Exercise prompt - Work through the data below and copy out every line where "agent" is found.

------ Information shown

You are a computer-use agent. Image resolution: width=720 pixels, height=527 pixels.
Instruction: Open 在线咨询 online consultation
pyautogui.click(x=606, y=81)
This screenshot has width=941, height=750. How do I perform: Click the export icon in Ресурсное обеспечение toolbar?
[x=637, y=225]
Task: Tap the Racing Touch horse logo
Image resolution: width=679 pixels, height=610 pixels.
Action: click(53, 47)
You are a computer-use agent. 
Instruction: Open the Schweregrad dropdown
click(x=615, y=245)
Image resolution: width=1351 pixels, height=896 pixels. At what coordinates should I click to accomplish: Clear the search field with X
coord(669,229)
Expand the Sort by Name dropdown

------------
------ Information shown

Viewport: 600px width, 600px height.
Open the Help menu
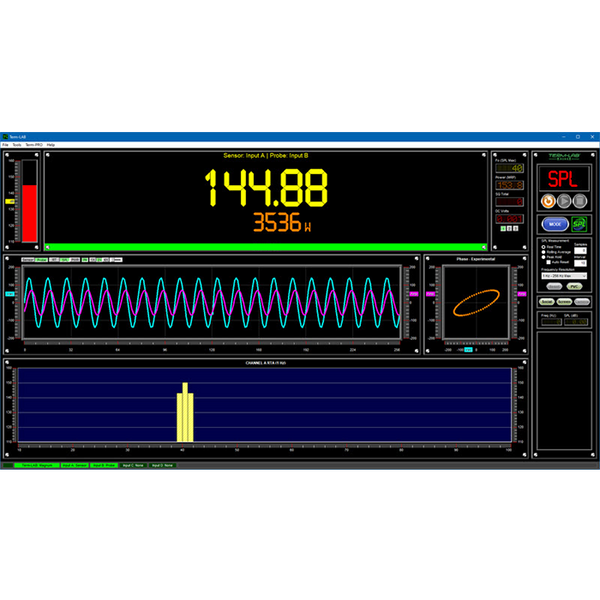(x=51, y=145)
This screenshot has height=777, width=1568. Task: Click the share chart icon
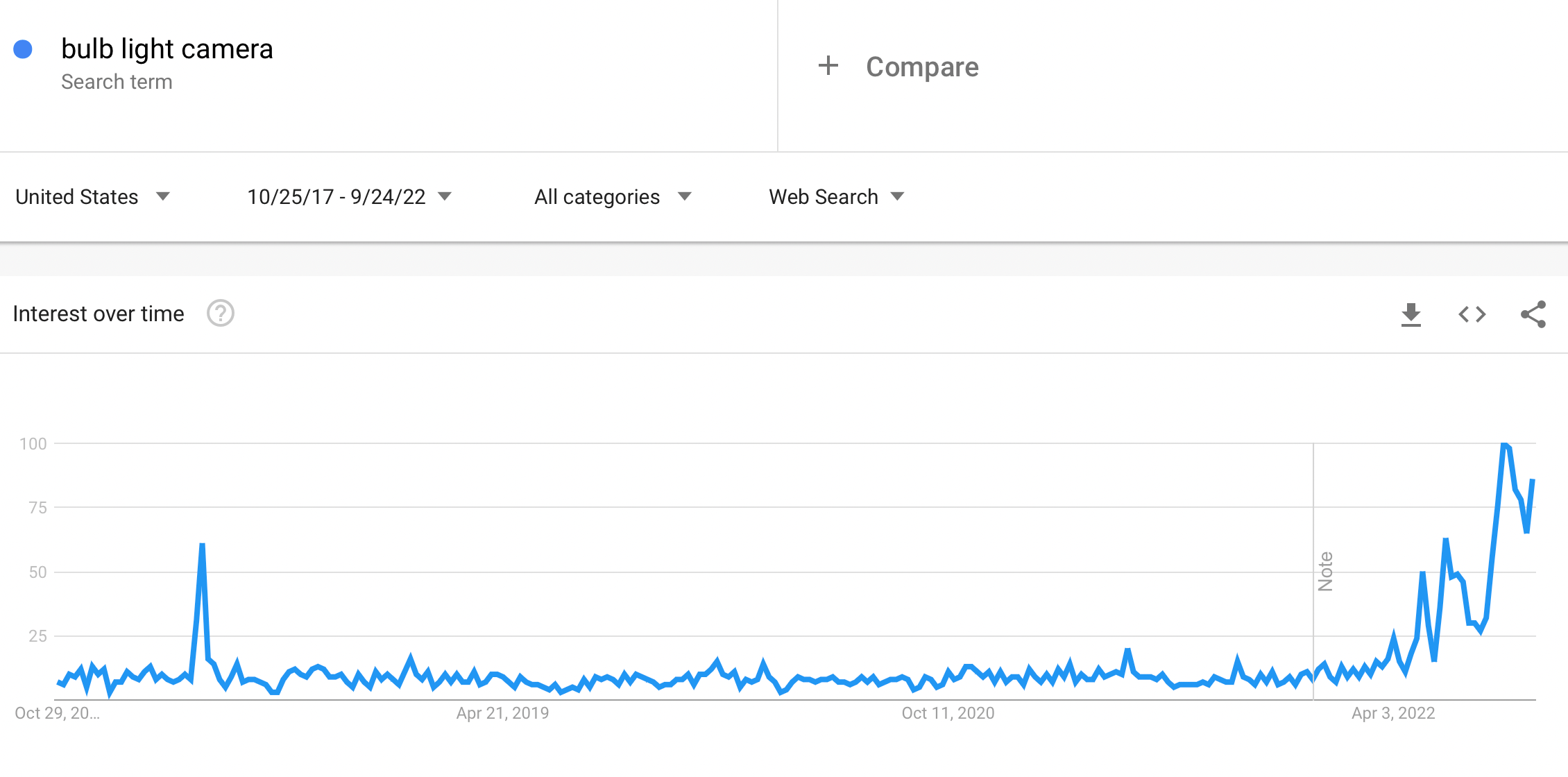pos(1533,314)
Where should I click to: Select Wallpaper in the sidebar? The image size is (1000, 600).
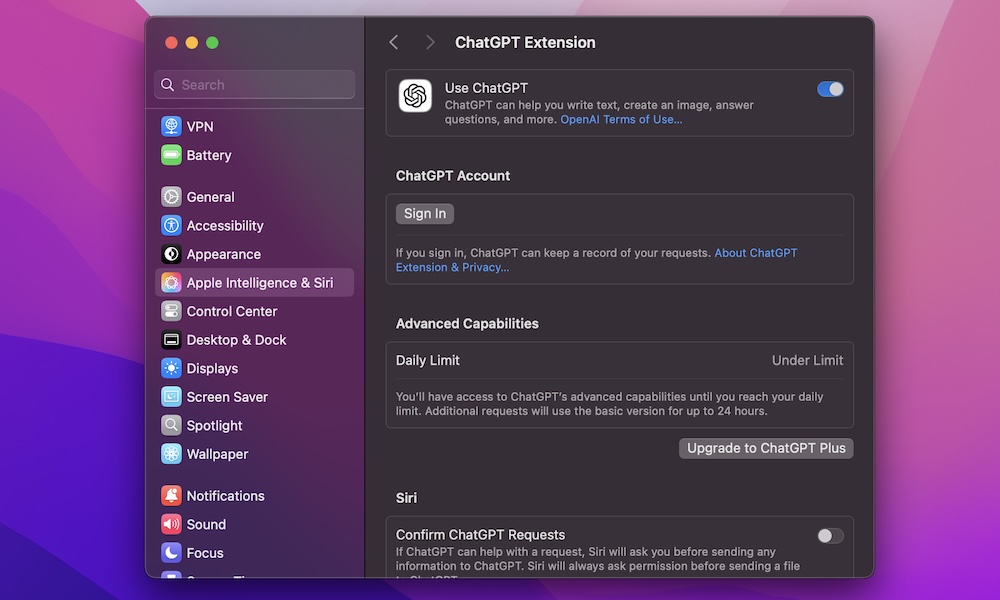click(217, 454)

------------
------ Information shown

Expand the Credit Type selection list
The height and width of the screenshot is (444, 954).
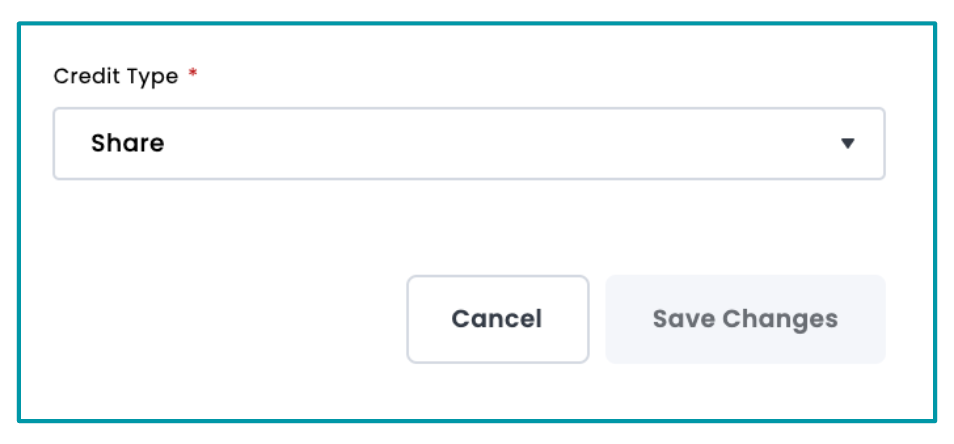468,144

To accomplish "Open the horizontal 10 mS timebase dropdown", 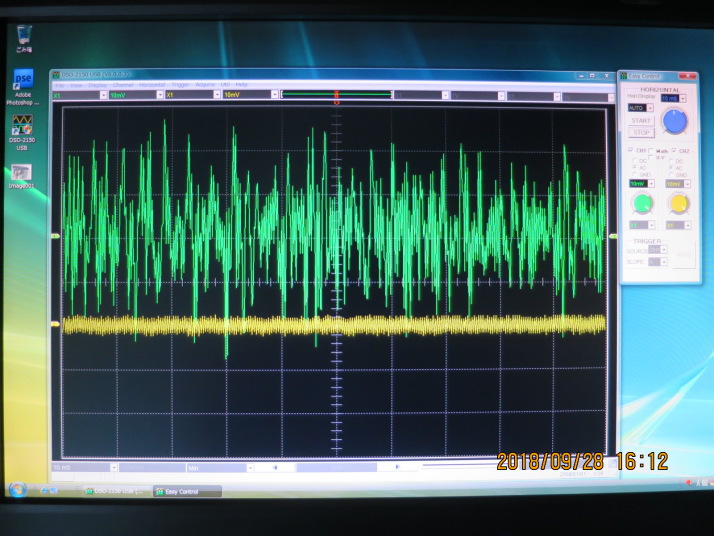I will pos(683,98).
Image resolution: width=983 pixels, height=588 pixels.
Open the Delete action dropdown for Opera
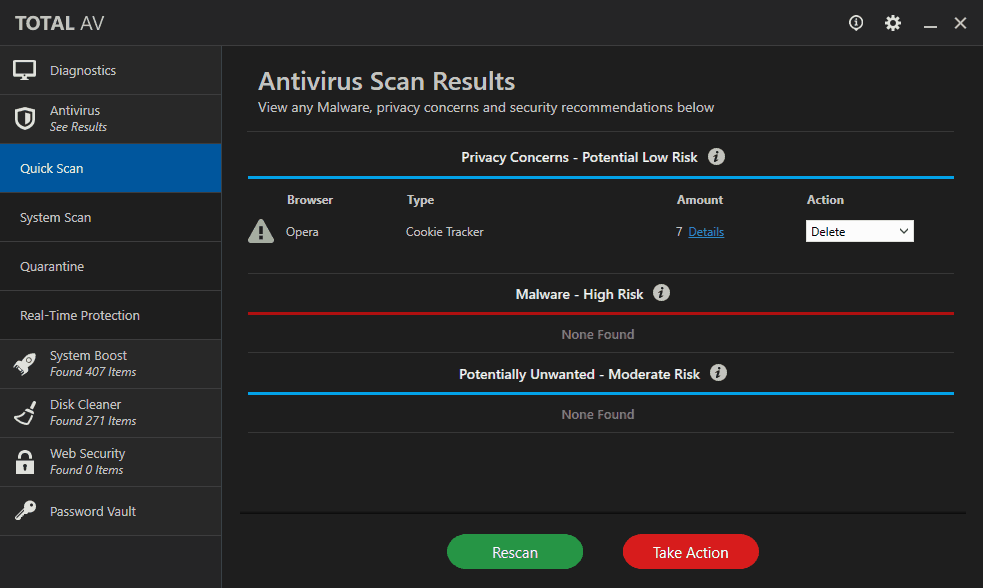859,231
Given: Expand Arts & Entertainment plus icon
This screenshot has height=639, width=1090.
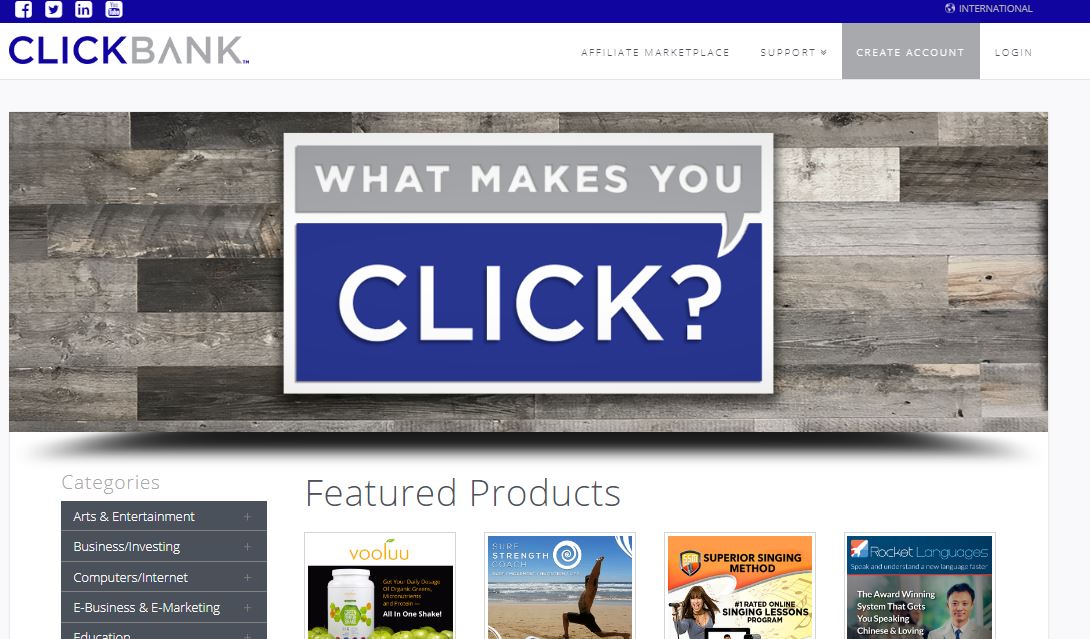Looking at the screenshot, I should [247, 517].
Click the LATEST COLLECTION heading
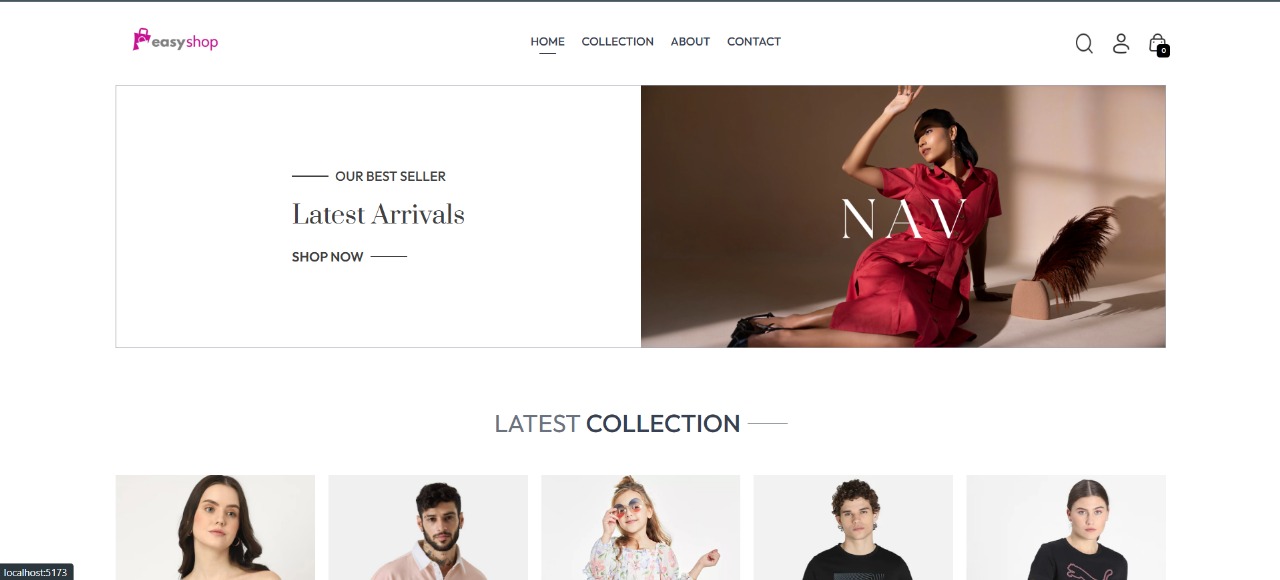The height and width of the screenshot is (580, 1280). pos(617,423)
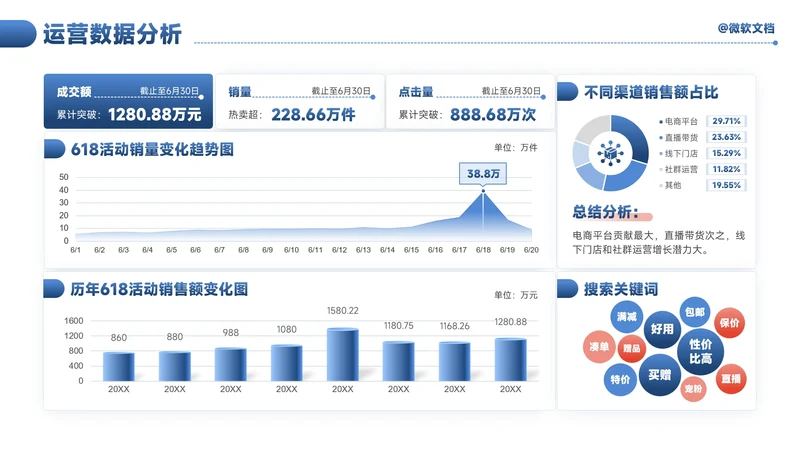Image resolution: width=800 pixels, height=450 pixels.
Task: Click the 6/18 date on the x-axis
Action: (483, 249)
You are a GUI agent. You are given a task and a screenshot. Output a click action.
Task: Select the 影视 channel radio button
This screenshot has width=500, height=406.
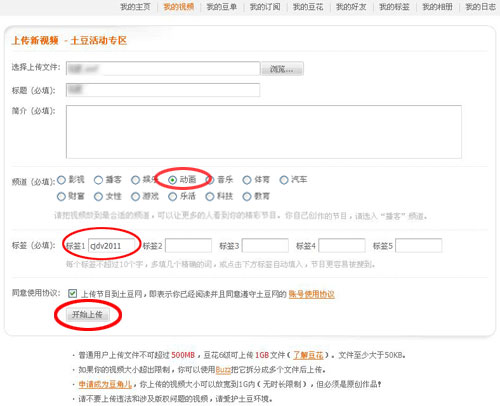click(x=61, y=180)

------------

Worked solution -
You are a computer-use agent. Image resolution: width=720 pixels, height=527 pixels.
You are a computer-use agent. 
You are a GUI agent. You are given a task and a screenshot. Output a click action.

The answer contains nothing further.